◆ **What is required**: Report how many lines of the listing below include the word "Save". Give nothing but the number.

◆ **Data records**:
··········
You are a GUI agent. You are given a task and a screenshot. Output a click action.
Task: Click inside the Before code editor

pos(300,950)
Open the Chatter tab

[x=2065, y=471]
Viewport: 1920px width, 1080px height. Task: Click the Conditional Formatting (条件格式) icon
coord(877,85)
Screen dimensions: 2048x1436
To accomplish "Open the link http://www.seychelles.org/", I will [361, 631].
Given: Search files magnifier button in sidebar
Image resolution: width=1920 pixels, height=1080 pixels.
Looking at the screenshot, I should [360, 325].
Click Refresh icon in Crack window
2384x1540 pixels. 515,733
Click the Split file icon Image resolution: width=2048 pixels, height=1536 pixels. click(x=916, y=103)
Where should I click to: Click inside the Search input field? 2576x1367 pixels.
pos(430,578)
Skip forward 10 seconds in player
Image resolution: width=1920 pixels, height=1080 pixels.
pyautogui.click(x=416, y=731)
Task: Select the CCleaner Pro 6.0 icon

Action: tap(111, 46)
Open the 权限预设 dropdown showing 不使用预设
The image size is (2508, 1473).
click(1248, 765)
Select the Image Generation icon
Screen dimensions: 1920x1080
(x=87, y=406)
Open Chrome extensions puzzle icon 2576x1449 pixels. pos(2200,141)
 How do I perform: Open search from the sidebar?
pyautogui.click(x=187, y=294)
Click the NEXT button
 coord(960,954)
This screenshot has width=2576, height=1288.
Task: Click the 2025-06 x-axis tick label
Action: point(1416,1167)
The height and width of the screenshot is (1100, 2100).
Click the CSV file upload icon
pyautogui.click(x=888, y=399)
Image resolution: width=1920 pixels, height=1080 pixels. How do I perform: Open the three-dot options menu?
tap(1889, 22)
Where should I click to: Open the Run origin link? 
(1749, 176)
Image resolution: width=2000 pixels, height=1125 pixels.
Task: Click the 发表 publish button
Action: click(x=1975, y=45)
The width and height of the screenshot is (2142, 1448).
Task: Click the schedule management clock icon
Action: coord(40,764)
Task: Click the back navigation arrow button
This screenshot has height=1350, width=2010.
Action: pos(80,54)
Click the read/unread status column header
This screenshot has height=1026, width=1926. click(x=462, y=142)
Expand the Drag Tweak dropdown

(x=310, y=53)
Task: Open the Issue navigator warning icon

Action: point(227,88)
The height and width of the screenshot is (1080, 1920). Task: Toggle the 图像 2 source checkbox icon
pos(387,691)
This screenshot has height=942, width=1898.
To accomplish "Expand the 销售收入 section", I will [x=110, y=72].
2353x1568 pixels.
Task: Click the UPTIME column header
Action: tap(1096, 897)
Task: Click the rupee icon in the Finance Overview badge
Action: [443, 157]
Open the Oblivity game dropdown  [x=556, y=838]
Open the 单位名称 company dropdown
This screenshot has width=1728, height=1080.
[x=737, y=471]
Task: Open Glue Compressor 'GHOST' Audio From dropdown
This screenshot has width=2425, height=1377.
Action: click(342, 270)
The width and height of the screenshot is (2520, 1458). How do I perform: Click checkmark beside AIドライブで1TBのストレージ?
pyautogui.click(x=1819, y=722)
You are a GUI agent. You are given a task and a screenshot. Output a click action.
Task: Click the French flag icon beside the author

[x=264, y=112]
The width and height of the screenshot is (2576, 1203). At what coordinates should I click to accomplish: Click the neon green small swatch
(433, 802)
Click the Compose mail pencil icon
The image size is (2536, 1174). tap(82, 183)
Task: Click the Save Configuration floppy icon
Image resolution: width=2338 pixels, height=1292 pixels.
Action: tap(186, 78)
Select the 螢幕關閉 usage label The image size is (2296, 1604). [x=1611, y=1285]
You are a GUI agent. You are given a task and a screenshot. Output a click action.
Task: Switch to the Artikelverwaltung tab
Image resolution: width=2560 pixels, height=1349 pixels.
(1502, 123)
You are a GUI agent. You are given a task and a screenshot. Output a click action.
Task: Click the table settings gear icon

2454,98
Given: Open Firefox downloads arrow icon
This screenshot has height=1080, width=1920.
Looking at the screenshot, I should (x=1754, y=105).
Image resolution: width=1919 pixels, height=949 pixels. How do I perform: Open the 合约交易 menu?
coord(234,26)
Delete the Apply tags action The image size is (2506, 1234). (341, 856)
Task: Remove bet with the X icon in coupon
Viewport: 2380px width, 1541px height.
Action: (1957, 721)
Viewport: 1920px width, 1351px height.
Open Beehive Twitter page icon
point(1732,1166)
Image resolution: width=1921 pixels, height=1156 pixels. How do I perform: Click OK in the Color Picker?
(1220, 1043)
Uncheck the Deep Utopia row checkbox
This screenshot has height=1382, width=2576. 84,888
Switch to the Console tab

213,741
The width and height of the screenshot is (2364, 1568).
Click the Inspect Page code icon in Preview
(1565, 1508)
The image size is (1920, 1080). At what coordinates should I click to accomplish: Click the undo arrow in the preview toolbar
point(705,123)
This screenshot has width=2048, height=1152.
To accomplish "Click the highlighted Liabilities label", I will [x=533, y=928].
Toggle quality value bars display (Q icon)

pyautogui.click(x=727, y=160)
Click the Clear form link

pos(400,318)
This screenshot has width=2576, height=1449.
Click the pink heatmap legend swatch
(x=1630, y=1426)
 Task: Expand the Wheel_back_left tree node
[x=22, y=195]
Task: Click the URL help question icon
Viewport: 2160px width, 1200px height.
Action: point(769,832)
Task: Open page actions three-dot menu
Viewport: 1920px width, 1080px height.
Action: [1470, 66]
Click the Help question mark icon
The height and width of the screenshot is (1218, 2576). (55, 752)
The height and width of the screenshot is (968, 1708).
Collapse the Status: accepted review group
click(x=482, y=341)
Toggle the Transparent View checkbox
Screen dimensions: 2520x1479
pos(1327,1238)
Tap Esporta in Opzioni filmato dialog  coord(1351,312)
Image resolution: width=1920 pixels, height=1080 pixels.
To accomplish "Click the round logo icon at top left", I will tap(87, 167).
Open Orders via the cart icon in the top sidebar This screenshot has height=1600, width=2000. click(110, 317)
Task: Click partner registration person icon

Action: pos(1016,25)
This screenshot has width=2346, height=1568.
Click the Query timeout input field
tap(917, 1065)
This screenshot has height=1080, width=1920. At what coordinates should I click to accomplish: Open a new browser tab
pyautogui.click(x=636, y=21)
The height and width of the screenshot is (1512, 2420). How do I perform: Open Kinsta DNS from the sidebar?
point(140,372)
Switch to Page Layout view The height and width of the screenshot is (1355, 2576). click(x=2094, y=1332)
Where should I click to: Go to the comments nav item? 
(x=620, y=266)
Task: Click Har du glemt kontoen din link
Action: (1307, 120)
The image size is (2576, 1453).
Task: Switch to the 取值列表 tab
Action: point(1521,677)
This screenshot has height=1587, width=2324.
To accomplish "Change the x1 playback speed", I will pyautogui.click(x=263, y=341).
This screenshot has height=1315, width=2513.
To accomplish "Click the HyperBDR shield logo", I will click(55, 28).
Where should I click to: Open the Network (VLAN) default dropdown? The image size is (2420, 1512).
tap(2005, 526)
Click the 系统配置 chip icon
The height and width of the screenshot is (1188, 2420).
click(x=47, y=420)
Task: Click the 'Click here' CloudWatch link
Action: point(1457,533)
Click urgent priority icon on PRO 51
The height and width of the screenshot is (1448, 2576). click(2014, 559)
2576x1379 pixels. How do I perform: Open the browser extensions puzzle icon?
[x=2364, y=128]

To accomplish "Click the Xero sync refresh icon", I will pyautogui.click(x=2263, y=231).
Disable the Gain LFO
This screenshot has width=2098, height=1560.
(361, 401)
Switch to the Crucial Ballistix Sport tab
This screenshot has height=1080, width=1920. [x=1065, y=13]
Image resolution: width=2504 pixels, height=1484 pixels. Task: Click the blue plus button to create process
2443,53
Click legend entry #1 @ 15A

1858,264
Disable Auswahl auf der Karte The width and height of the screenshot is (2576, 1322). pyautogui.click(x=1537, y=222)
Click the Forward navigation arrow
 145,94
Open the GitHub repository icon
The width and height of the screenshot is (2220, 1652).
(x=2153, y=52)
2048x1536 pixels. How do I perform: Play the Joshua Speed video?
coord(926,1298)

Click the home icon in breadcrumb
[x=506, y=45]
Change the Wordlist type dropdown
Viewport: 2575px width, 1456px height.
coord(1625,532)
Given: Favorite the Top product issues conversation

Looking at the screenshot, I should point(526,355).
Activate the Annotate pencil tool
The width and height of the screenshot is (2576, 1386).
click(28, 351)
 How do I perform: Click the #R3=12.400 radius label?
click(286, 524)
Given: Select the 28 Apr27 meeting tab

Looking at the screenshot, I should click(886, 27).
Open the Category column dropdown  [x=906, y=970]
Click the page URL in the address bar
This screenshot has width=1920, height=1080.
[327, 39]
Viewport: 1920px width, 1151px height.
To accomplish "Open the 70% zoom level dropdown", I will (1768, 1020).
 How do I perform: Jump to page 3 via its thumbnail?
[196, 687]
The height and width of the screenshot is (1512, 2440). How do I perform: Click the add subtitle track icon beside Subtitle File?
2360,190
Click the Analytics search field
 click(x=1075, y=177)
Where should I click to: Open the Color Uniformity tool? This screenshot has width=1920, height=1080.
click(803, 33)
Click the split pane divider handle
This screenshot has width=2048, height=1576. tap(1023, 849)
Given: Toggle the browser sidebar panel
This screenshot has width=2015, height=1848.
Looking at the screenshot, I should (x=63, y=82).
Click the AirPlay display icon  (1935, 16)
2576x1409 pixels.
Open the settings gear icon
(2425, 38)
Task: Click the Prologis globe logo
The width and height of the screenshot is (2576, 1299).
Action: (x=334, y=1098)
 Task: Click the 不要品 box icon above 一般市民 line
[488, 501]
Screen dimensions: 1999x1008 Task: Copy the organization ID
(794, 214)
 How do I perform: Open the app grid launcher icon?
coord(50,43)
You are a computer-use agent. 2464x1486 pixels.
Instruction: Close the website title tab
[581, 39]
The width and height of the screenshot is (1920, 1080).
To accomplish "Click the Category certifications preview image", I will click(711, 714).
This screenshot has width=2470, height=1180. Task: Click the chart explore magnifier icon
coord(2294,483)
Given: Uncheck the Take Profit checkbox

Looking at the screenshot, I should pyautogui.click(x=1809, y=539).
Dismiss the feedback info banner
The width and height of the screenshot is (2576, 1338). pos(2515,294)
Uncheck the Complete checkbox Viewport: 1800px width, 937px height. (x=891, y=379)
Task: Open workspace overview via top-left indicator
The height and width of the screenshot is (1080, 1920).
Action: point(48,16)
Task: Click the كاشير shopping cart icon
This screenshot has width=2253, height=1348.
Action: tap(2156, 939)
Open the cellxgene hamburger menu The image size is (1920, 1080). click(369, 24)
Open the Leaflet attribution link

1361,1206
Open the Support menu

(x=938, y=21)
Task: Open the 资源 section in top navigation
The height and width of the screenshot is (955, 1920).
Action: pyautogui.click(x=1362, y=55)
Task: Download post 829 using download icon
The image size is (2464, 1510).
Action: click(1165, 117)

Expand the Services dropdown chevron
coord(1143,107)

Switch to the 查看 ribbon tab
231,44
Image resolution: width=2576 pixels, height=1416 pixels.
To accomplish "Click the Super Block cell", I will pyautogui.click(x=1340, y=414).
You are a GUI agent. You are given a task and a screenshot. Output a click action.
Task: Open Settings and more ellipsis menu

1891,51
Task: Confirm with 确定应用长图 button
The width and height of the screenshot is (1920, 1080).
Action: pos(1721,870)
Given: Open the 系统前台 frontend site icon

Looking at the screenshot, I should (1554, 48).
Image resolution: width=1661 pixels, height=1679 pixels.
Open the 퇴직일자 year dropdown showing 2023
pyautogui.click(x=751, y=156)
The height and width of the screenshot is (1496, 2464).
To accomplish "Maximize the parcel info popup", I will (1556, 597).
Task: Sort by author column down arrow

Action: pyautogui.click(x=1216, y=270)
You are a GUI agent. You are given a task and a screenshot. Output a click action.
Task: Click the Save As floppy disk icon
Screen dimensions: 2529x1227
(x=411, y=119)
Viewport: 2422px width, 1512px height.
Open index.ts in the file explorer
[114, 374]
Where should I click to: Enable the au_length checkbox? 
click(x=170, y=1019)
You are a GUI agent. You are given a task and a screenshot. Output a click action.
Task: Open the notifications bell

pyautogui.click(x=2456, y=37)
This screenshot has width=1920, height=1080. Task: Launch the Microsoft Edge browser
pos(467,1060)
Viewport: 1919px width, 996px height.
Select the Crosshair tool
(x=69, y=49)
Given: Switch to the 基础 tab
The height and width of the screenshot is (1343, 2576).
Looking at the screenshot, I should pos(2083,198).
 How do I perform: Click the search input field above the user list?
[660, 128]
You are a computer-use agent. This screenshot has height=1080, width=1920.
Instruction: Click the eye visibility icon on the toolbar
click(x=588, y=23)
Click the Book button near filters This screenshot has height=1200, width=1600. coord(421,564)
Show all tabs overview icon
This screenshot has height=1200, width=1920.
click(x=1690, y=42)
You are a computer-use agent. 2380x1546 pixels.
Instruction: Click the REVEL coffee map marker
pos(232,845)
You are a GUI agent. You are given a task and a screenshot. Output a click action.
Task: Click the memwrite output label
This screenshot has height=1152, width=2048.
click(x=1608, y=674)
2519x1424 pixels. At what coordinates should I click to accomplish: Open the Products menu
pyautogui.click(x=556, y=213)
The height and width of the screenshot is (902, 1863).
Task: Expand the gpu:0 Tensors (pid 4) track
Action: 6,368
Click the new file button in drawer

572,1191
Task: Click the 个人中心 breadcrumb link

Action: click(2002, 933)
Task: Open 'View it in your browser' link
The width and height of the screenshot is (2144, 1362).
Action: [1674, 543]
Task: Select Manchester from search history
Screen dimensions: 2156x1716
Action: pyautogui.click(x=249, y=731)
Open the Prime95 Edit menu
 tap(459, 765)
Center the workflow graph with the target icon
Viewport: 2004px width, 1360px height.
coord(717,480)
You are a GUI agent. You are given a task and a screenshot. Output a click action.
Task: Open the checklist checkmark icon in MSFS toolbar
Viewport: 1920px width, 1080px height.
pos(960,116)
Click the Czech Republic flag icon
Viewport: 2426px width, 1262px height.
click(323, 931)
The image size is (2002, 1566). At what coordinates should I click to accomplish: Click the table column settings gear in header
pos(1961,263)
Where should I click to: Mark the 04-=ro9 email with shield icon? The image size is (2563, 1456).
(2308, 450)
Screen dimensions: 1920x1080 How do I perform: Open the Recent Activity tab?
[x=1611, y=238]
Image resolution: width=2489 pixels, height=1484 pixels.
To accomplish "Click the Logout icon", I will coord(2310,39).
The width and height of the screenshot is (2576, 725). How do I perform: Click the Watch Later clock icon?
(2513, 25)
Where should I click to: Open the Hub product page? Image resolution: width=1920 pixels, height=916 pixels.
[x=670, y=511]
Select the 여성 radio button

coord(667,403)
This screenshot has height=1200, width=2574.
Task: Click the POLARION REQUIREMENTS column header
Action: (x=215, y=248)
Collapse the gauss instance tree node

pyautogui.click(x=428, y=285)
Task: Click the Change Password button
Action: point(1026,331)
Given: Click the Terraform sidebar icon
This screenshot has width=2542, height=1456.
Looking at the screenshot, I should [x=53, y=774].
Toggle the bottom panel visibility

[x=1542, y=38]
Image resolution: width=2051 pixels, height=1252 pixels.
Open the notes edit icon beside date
··········
◆ **Task solution**: 2